Every day for several months, Durgam Kalyani (18) watched her father weep — sometimes out of anger and desperation, other times out of humiliation and hunger. The tears stopped rolling one night in October last year when her father Venkaiah (40) — a paddy and cotton farmer from Telangana’s Jayashankar Bhupalapally
district — drank poison, and died.
Thirteen months later, on Thursday afternoon, Kalyani walked with a framed photo of Venkaiah from Gurudwara Bangla Sahib to Ramlila Maidan in Delhi, where farmers and agricultural workers from across the country reached for the Kisan Mukti March the next day.
“Money lenders come home and harass us… my father had taken the land on lease, and was under huge debt. The government should waive the loan, so others don’t die,” said Kalyani.
She is one of the over 50 women from various districts of Telangana who travelled 30 hours in trains to reach the Capital, and walked with photos of their fathers or husbands, all farmers who had committed suicide. Over months, the women said, they saved money to be able to buy the train tickets, and frames, in order to get their voices heard at the protest.

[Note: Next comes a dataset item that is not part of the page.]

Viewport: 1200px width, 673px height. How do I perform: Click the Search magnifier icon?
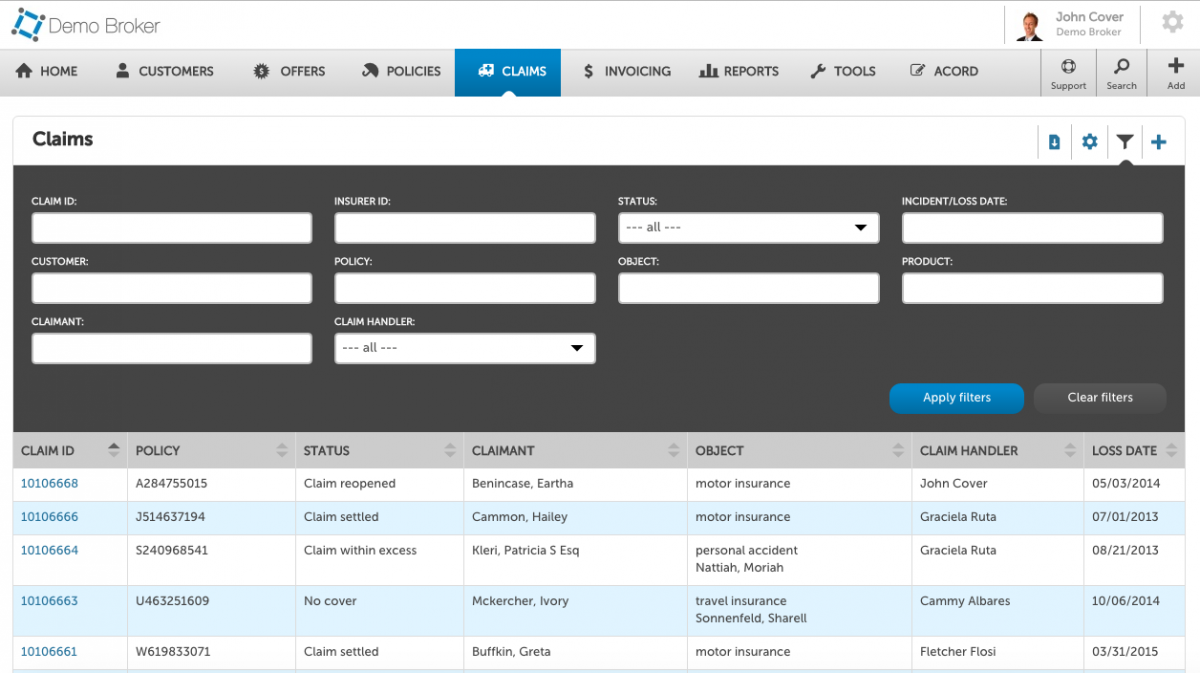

In the group was Orsu Kavitha (29) from Nalgonda district of Telangana, who discovered her husband Kaasaiya’s body on their field in 2015.“I went to give him lunch, he was lying there dead…he drank pesticide. We had a loan of Rs 4 lakh, and I didn’t even know. We had suffered crop loss because the borewell he dug didn’t yield any results,” she said.
Unable to pay the loan, Kavitha works in the field from 6 am to 6 pm, and then pulls a three-hour shift on the sewing machine. “I only found out about the debt when the money lenders showed up at home to harass us. My father-in-law committed suicide ten years ago because of the same reason. I don’t want my children to take up farming if things don’t improve,” she said.
For Moodapu Yadamma (28) from Nalgonda, her husband Mallayya’s death last year turned her into the sole breadwinner of her family of four. “Apart from loan waiver, I want this government to recognise women farmers with the same respect. My husband hanged himself after he couldn’t pay back the loans taken for a borewell,” she said.
On Thursday, the women from Telangana joined hundreds of farmers and agricultural workers from Rajasthan, Gujarat, Punjab, Haryana, Bihar, West Bengal, Madhya Pradesh and Maharashtra, among other states, who have reached Delhi to participate in the march from Ramlila Maidan to Parliament Street Friday morning.
Apart from demanding implementation of the Swaminathan Report, loan waivers and reduction in prices of fertilisers and diesel, their main demand is to get Parliament to discuss the agrarian crisis in the coming winter session.